Scientific classification
- Kingdom: Animalia
- Phylum: Arthropoda
- Class: Insecta
- Order: Lepidoptera
- Family: Oecophoridae
- Genus: Hoplomorpha
- Species: H. notatana
- Binomial name: Hoplomorpha notatana (Walker, 1863)
- Synonyms: Conchylis notatana Walker, 1863; Hoplitica porphyraspis Turner, 1896;

= Hoplomorpha notatana =

- Authority: (Walker, 1863)
- Synonyms: Conchylis notatana Walker, 1863, Hoplitica porphyraspis Turner, 1896

Species of moth

Hoplomorpha notatana is a moth in the family Oecophoridae. It was described by Francis Walker in 1863. It is found in Australia, where it has been recorded from Queensland.

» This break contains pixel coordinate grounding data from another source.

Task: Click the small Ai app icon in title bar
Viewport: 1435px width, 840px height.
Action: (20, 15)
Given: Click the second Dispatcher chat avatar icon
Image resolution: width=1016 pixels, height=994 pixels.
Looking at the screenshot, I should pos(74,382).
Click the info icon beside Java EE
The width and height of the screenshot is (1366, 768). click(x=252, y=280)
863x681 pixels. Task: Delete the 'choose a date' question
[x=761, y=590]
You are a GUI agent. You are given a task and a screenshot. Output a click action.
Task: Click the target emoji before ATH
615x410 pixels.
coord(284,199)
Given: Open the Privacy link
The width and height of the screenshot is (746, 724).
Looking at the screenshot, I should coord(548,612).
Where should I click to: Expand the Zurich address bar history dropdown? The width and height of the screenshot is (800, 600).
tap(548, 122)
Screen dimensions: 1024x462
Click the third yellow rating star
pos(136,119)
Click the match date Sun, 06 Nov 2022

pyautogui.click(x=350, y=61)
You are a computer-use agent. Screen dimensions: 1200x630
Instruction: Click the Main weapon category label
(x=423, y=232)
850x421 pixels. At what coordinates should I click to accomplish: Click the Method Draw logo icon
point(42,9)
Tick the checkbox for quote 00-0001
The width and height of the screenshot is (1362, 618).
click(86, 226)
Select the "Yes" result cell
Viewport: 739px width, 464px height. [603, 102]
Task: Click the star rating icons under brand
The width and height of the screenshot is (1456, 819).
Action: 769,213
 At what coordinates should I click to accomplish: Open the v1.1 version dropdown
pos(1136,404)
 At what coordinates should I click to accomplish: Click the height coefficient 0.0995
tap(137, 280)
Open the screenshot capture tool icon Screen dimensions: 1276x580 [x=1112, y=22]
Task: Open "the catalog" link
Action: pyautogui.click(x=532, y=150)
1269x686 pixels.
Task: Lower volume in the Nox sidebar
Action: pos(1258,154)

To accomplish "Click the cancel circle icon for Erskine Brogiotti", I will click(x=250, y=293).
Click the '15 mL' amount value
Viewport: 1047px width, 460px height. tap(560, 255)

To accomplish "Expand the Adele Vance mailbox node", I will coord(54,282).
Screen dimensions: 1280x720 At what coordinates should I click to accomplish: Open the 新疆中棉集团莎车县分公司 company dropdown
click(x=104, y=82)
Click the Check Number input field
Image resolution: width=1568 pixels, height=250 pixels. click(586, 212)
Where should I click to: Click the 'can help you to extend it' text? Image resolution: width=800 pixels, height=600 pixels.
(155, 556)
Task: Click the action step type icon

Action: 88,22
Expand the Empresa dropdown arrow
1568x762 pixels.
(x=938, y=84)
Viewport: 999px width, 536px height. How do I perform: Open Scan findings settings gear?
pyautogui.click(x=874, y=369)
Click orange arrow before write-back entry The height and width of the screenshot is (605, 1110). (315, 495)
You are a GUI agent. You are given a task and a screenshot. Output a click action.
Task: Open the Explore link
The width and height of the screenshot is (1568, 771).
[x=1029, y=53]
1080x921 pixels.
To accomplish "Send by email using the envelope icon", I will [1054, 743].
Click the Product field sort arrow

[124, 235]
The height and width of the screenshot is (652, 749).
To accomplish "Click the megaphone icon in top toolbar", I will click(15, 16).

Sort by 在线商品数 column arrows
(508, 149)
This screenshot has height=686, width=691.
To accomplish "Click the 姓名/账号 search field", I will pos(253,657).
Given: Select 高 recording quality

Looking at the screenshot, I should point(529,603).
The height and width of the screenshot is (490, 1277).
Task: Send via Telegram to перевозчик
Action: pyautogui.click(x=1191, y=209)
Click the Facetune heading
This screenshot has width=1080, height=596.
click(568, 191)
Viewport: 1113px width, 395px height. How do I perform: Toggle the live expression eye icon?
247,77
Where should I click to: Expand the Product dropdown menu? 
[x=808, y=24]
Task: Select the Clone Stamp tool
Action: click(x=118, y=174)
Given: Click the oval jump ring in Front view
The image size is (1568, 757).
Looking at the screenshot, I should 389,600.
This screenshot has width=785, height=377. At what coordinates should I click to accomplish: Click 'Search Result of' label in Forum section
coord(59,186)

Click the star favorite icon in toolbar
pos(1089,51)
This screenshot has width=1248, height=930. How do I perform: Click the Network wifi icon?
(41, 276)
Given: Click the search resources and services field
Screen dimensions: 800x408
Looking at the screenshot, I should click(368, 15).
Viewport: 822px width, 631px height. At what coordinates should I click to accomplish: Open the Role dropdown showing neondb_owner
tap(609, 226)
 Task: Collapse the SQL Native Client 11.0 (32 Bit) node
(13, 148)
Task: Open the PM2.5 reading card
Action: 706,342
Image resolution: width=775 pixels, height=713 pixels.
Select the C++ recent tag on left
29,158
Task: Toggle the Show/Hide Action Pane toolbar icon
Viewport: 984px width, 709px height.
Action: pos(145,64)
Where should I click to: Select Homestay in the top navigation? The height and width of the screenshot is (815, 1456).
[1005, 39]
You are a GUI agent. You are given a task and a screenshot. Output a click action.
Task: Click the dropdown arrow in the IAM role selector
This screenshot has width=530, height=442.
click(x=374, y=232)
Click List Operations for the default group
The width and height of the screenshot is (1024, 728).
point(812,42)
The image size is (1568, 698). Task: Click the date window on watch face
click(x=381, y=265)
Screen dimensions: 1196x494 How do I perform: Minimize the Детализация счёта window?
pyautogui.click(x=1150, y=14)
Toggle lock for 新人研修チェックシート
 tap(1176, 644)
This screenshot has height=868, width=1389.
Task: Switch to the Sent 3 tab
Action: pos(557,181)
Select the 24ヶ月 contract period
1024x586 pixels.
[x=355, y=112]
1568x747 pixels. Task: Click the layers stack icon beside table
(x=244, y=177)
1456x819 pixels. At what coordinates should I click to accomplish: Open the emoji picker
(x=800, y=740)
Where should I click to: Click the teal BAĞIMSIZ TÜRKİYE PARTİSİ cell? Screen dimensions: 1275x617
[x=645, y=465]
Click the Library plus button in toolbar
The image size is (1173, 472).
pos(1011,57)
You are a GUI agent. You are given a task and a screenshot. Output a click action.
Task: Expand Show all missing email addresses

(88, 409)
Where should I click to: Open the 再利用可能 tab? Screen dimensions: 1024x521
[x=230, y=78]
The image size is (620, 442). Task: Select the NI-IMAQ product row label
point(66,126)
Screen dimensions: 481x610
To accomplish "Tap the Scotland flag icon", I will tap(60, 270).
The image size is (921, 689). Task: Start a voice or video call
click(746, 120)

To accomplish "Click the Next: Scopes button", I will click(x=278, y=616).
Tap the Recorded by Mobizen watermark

The wingspan is 19–25 mm. The forewings are whitish grey, irregularly suffused with dark-fuscous scales. The basal one-third of the costa, apex and upper half of the hindmargin are dark fuscous and there is a very large semicircular purplish-fuscous blotch extending on the inner-margin from one-fifth nearly to the anal angle reaching two-thirds across the disc, its anterior margin rounded, its posterior margin straighter, more oblique, and acutely angled just above the anal angle. There are also two small purplish-fuscous dots in the disc posterior to the summit of the dorsal blotch. The posterior portion of the disc is more or less suffused with fuscous, with a paler line first oblique, then parallel to the hindmargin. The hindwings are pale ochreous, the apex suffused with fuscous.